I get what the author is trying to get at with calling it “serverless” and not sure if it’s a good or bad overloading of terms. But, I do think that SQLite is an underappreciated tool for the reasons they described. I wrote the following on Hacker News, but figured I’d add it here to:
I think a good under-appreciated use case for SQLite is as a build artifact of ETL processes/build processes/data pipelines. Seems like lot of people’s default, understandably, is to use JSON as the output and intermediate results, but if you use SQLite, you’d have all the benefits of SQL (indexes, joins, grouping, ordering, querying logic, and random access) and many of the benefits of JSON files (SQLite DBs are just files that are easy to copy, store, version, etc and don’t require a centralized service).
I’m not saying ALWAYS use SQLite for these cases, but in the right scenario it can simplify things significantly.
Another similar use case would be AI/ML models that require a bunch of data to operate (e.g. large random forests). If you store that data in Postgres, Mongo or Redis, it becomes hard to ship your model alongside with updated data sets. If you store the data in memory (e.g. if you just serialize your model after training it), it can be too large to fit in memory. SQLite (or other embedded database, like BerkleyDB) can give the best of both worlds– fast random access, low memory usage, and easy to ship.
I think SQLIte is great, and an amazing feat of engineering.
However, I really wish it would just check my types. If the database will happily write a string to my int column, and my language is dynamically typed… well, there’s only the fallible human left to ensure there’s no silent data corruption.
You can add check constraints using typeof, e.g. check(typeof(col) == 'INTEGER').
I agree static types are useful and important, but dynamic types are also useful for plenty of things, e.g. using SQLite with unclean data from external sources.
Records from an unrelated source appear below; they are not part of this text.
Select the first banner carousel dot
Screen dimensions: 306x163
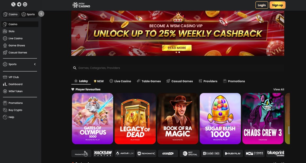point(176,52)
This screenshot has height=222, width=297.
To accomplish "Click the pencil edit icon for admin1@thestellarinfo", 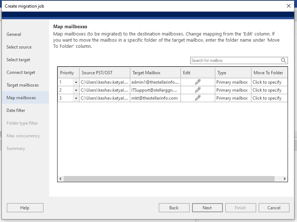I will (x=198, y=82).
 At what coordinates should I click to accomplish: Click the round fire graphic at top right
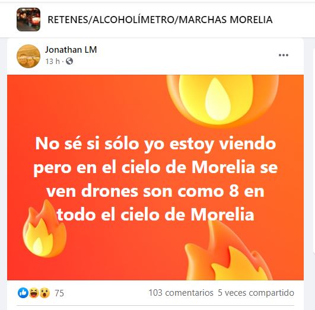point(222,100)
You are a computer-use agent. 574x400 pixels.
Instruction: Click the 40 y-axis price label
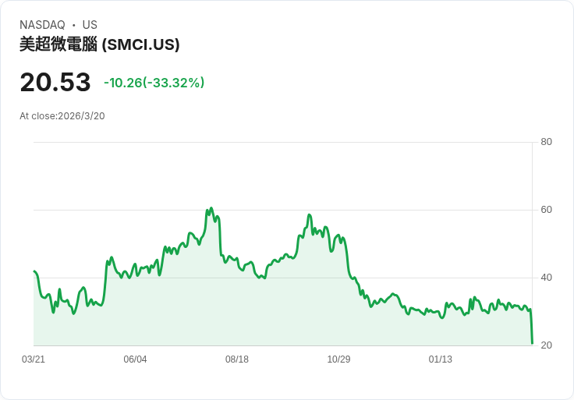click(547, 278)
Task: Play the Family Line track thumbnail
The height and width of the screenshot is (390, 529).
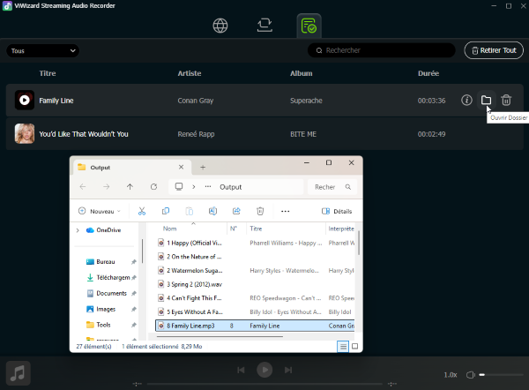Action: coord(25,101)
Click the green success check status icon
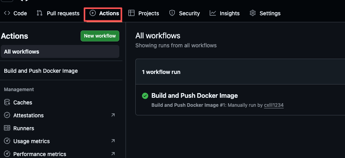The height and width of the screenshot is (158, 345). pos(145,96)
select typeof(col), count(*) from imported group by 1;
select col from imported where typeof(col) != 'INTEGER';
update imported set col = ... where typeof(col) != 'INTEGER';
It seems like the initial documentation might be older than the widespread usage of serveless as “no visible servers for you to manage”.
I think it would be a bit silly to choose this hill to die on, it is not like the older meaning of serveless has ever caught on in any way or form, nor there’s really a trend on building the sort of thing that could be called the sqlite kind of serveless.
The text on itself doesn’t mean that the author is choosing to die on this hill, though, maybe it’s just about clarifying a specific piece of documentation
This page is at least 12 years old, and remains largely unmodified since its creation, except for the second section added 2 years ago. See this archive of the page from 2007. No one is dying on any hill, it was just written long before the term was otherwise used.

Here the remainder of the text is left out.